EXCERPT TO READ:
++++++++

# Do girls Smell too?



## Matt (Jun 14, 2007)

I have my two rats, Rokk and Bear, and they well....STINK. Do girls have that smell to them? I want boys becuase their just like...amazing. My boys sleep on me and just love to hang out. I dont really care for the females personalities but I am getting sick of the smell in my room. Ofcourse im not getting rid of my boys, but I want more rats! But I dont want to multiply the smell!


----------



## begoodtoanimals (Dec 6, 2007)

You probably have to clean the cage more frequently, especially if you are getting more rats.


----------



## kymchi (Feb 23, 2009)

Have you tried bathing them? My girls love it.


----------



## Jest (Dec 29, 2008)

I have three girls. They don't really smell unless they've been sleeping in their litter box again :

ETA- I clean their cage about 2x a week (total cleaning) because I don't want a smell to start lol


----------



## Matt (Jun 14, 2007)

kymchi said:


> Have you tried bathing them? My girls love it.



Bath Time...all I have to say is...WoW. I didnt know they could poop THAT much LoL 
They jumped to me from in the tub(they can clear the walls) and poo'd. Thats it. They hated me for it ;D


----------



## Matt (Jun 14, 2007)

Jest said:


> I have three girls. They don't really smell unless they've been sleeping in their litter box again :
> 
> ETA- I clean their cage about 2x a week (total cleaning) because I don't want a smell to start lol


Ok, thanks 
Ill start cleaning more. I do a FULL cleaning once a week.


----------



## lilspaz68 (Feb 24, 2007)

++++++++

DATA SEGMENT:
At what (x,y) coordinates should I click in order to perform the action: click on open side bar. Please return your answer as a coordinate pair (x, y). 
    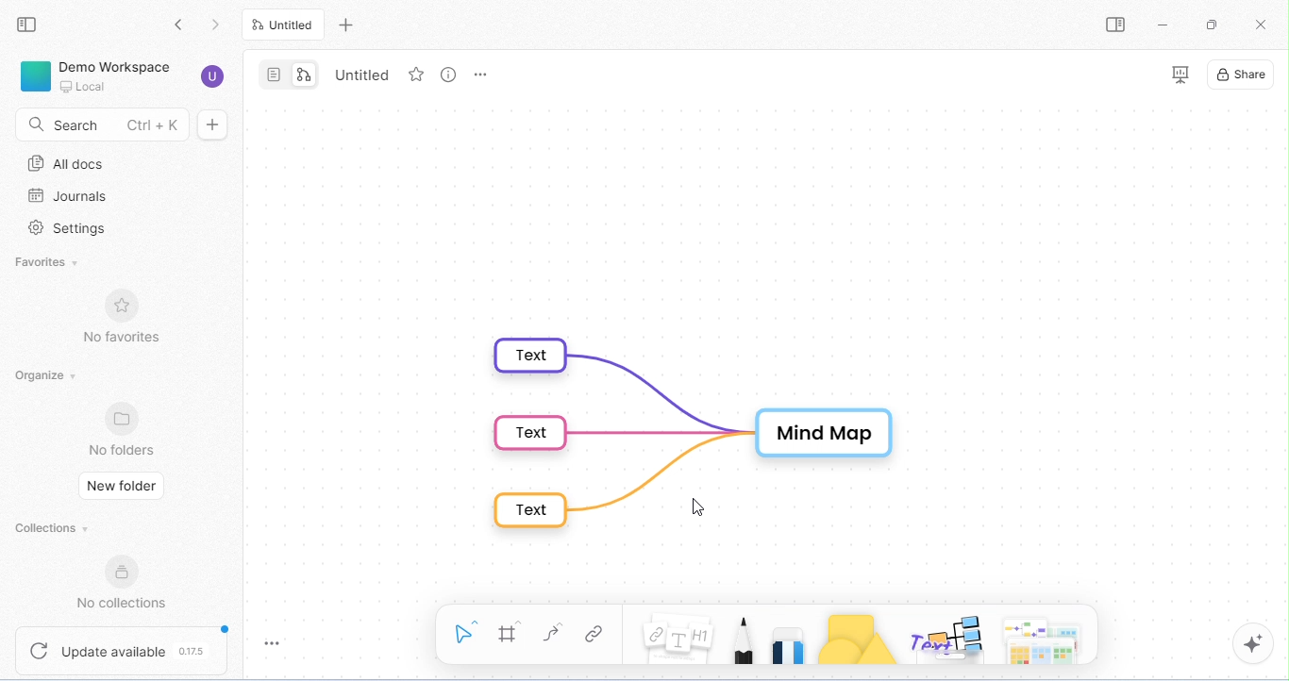
    Looking at the image, I should click on (1117, 25).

++++++++

TASKS TO PERFORM:
a. Please say whether each statement agrees with the rat-odor thread, answering yes or no and quoting the deciding words: (i) Matt plans to give up his two male rats; (ii) Jest fully cleans the cage about twice a week; (iii) Matt's rats enjoyed their bath.
b. In the rat-odor thread, why does Jest clean the cage about twice a week?
The data shown has no connection to the rat-odor thread.

PROBLEM SOLUTIONS:
a.
(i) No: "Ofcourse im not getting rid of my boys"
(ii) Yes: "I clean their cage about 2x a week (total cleaning)"
(iii) No: "They hated me for it"

b. Jest gives the cage a total cleaning about twice a week to keep a smell from starting.